9 手付解除はいつまでならできる?
(1)売買対象物の特定
一筆の土地の一部が売買契約の対象になっている場合は,その特定に注意が要ります。また,売買契約後,代金支払日までに分筆登記をすることを義務付ける規定が必要です。
(2)実測面積での売買か,公簿面積での売買か?
これは登記簿上の面積と実測とが異なる場合に,代金の精算をするのかしないのかということです。
実測売買の場合は,代金の精算をする必要上,売主に確定測量図の作成・交付を義務付け,隣地所有者の協力が得られないなどの理由で確定測量図が交付されない場合は,売買契約は自動的に解除されるなどの規定を置く場合があります。
(3)手付金の授受及びその性格付け
手付金の授受をし,その性格付け規定を設けない場合は,手付は解約手付になります(民法557条)。
違約手付としての性格を付与したい場合は,その旨の規定を置く必要があります。
なお,「手付金には利息を付けない」と書いておかないと,返還義務が生じた場合に遅延損害金(利息)がつきますので,売主にとっては要注意です。
また,手付は「残金の支払時に,売買代金の支払いに充当されるものとする。」などと書かれます。
(4)代金額
土地と建物を一括して売買する場合は,総額のほかに,消費税が課されるもの(建物)と課されないもの(土地)それぞれの価格を書くことが必要です。
(5)各種期日の特定
①残金の支払日
②不動産の上に設定されている抵当権などの負担抹消の時期
③不動産の引渡,所有権移転時期及び所有権移転登記手続の日時
一般には,これらは同一の日にしています。
(6)同時履行の文言
上記(5)の買主と売主双方の義務の履行が,同時になされるべきことが書かれているか否か?
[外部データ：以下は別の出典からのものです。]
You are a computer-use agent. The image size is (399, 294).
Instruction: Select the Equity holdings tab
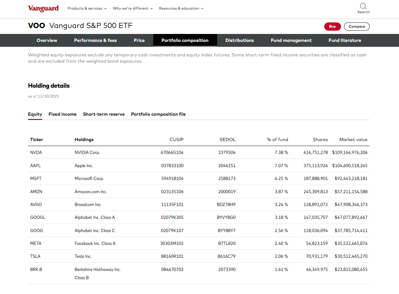pos(35,114)
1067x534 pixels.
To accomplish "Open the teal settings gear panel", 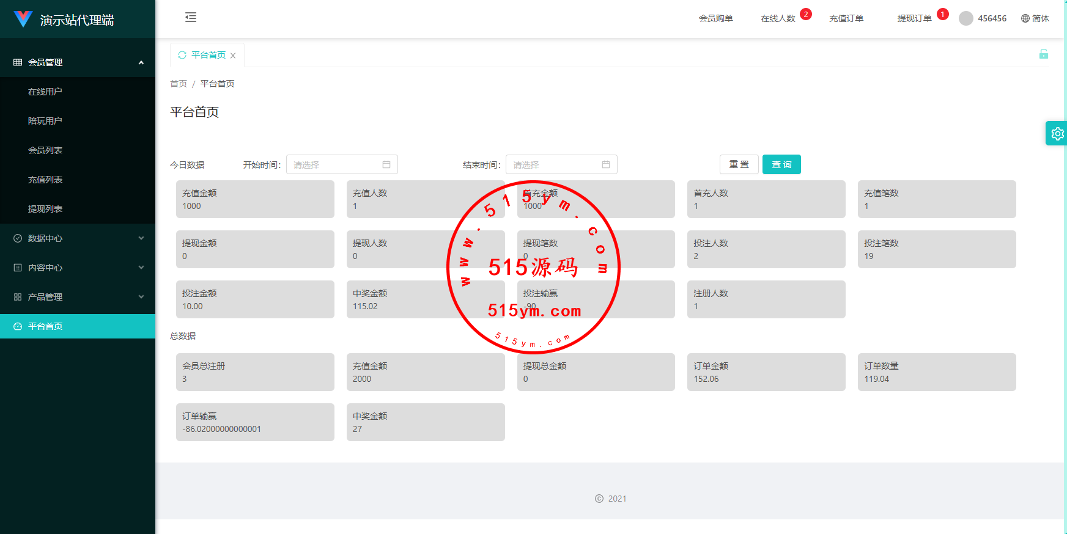I will pyautogui.click(x=1057, y=133).
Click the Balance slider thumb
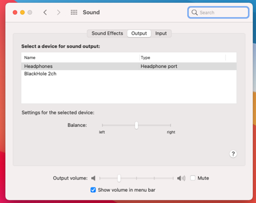256x203 pixels. tap(136, 126)
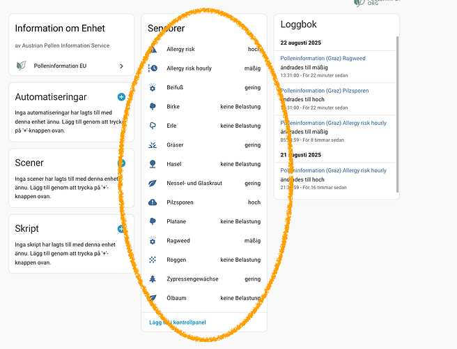The height and width of the screenshot is (349, 457).
Task: Add a new scene with plus button
Action: [121, 163]
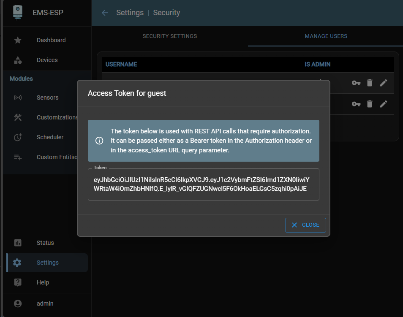Click inside the Token text field
The height and width of the screenshot is (317, 403).
(x=203, y=185)
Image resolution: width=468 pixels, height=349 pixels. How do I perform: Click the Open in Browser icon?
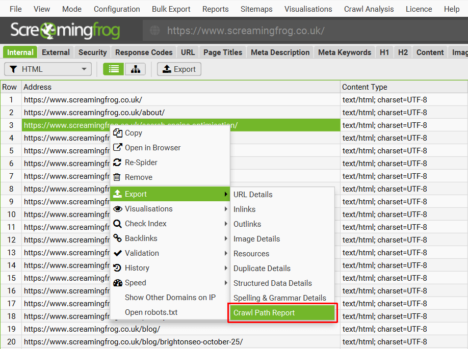118,148
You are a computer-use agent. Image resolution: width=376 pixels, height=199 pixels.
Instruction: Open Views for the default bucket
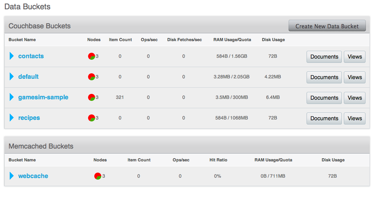(355, 78)
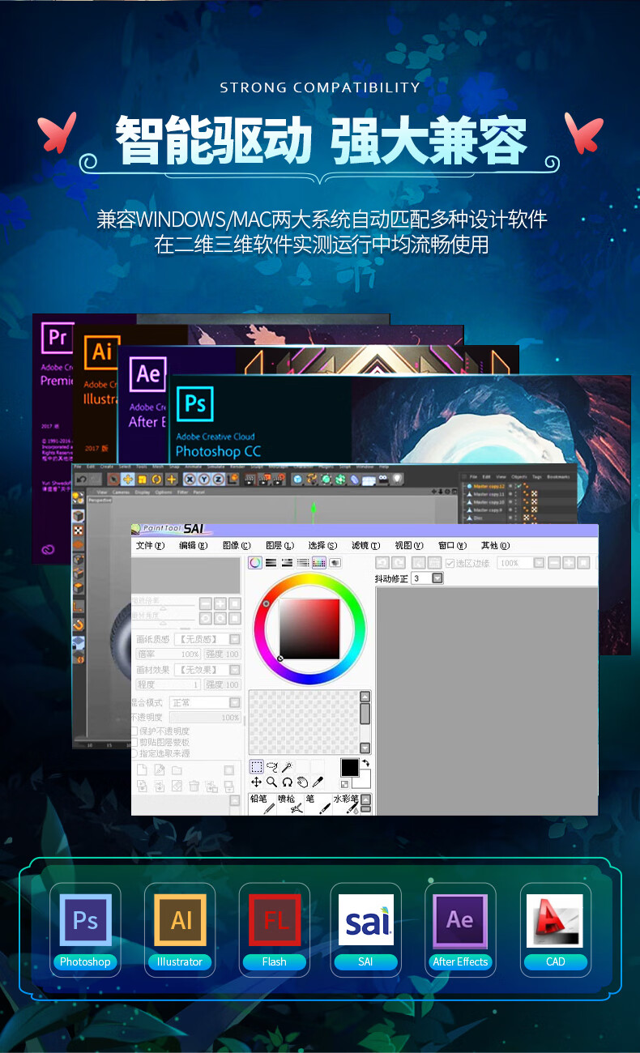Select the hand pan tool

point(302,782)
(8)周知の埋蔵文化財包蔵地の売買契約の場合の費用負担条項
これは,すでに解説しました。
(9) 瑕疵担保条項
免責条項や期間を短縮したり,伸長する条項のほかに,瑕疵を限定して,担保責任を負い,それ以外は免責にするること,逆に,瑕疵を限定して免責する場合など,種々あります。
(10)危険負担条項
これは売買代金の決済前に,売買物件の全部又は一部が,不可抗力により滅失したり毀損した場合の危険を,売主と買主のいずれが負うのか?を書く約定のことです。通常は,買主に契約解除権を付与する規定が置かれますが,解除できないという規定が置かれる場合もあります。
(11)収益と費用負担の分岐日
これは売買物件から生ずる家賃収入などの収益と,それから生ずる公租公課(固定資産税及び都市計画税)を,売主と買主に割り振る基準日のことです。一般的には,代金完済の日つまり所有権移転の日を基準に,その日又はその翌日から買主に,その前日までは売主が,収益を受領し費用を負担するような記載になっています。
(12)契約違反による解除条項
これに伴い(a)違約金の支払い条項,(b)違約金以外に損害がある場合の請求の可否に関する条項,(c)売買契約の一部が履行されている場合の原状回復に関する条項などが書かれることになります。
(13)反社会的勢力の排除条項(いわゆる反社条項)
これはすでに解説しました。
(14) 容認事項
これは後日のコラムで解説します。